Spectrum Health System in Michigan has been seeing success from new initiatives aimed at emergency department "frequent fliers," who had more than 20,000 total visits and cost at least $40 million last year, American Medical News reported.
Through its Center for Integrative Medicine, the health system employs case management interventions to address the medical, psychological and social needs of frequent ED users. In one such intervention, Medical Director R. Corey Waller takes after-hours calls from patients, noting that "a 10-minute conversation saves an ED visit."
Meanwhile, New York City's Bellevue Hospital Center incorporates phone calls into its care coordination efforts to keep patients from coming back to the ED so often. For example, it holds weekly conference calls among primary care doctors, visiting nurse services, methadone programs and substance abuse programs. The strategy proved to be successful as overall ED visits dropped 10 percent, while hospitalizations fell about 40 percent, noted amed news.
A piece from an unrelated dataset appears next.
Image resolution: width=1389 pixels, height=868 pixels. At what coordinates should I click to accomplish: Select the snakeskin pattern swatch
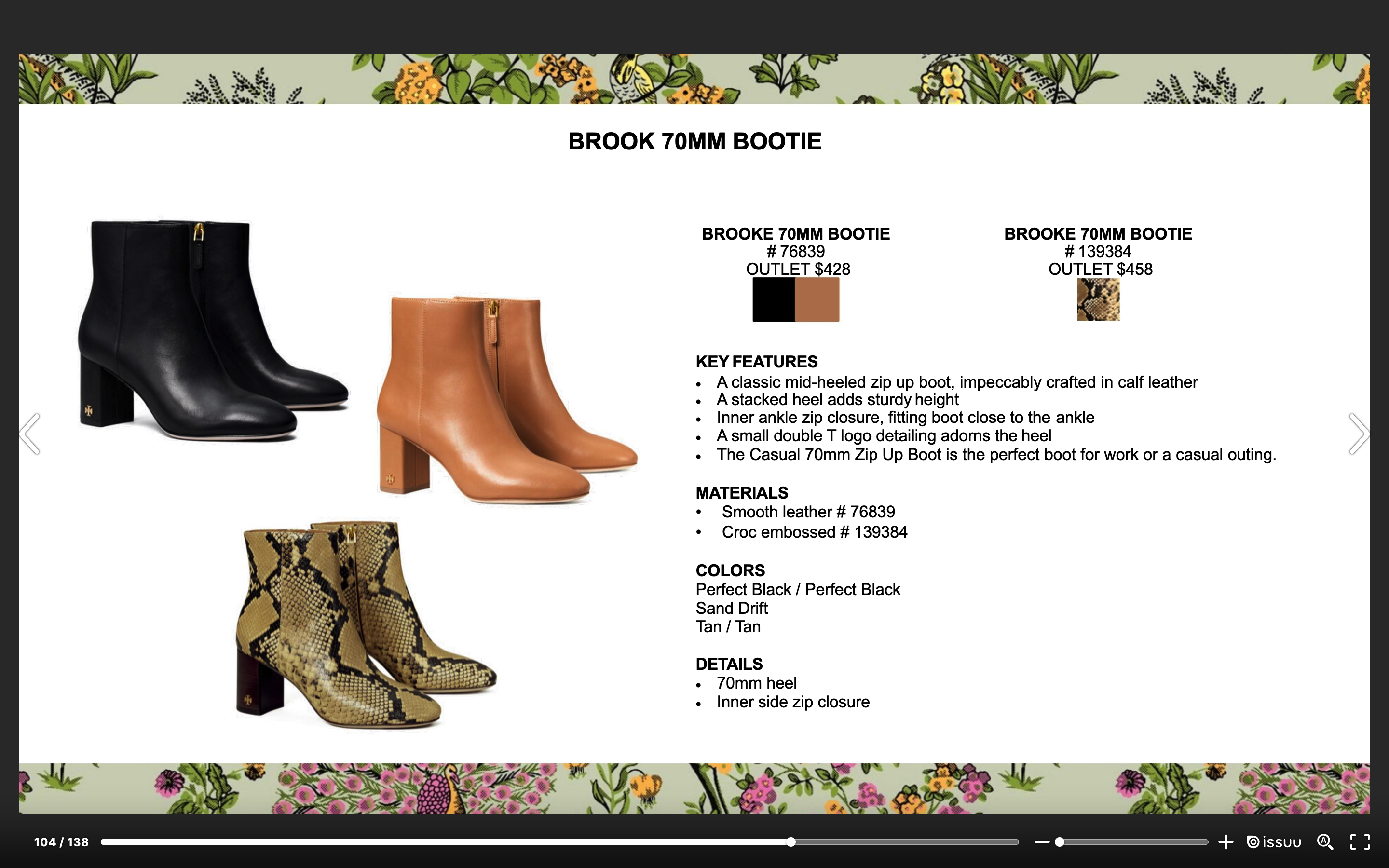(1098, 299)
Similarly, nonprofit healthcare organizations in Chicago are reaching out to patients to prevent unnecessary ER visits and steer them toward more appropriate primary care settings. The six hospitals and more than 100 clinics and physician practices in the Medical Home Network call each patient after discharge to schedule follow-up appointments within a week, reported the Chicago Tribune.
So far, the program have seen some wins, with one clinic reporting that 65 of 70 patients kept scheduled follow-up appointments during the program's first three weeks. However, getting patients to accept accountability for their own health remains a challenge for care coordinators, the article noted.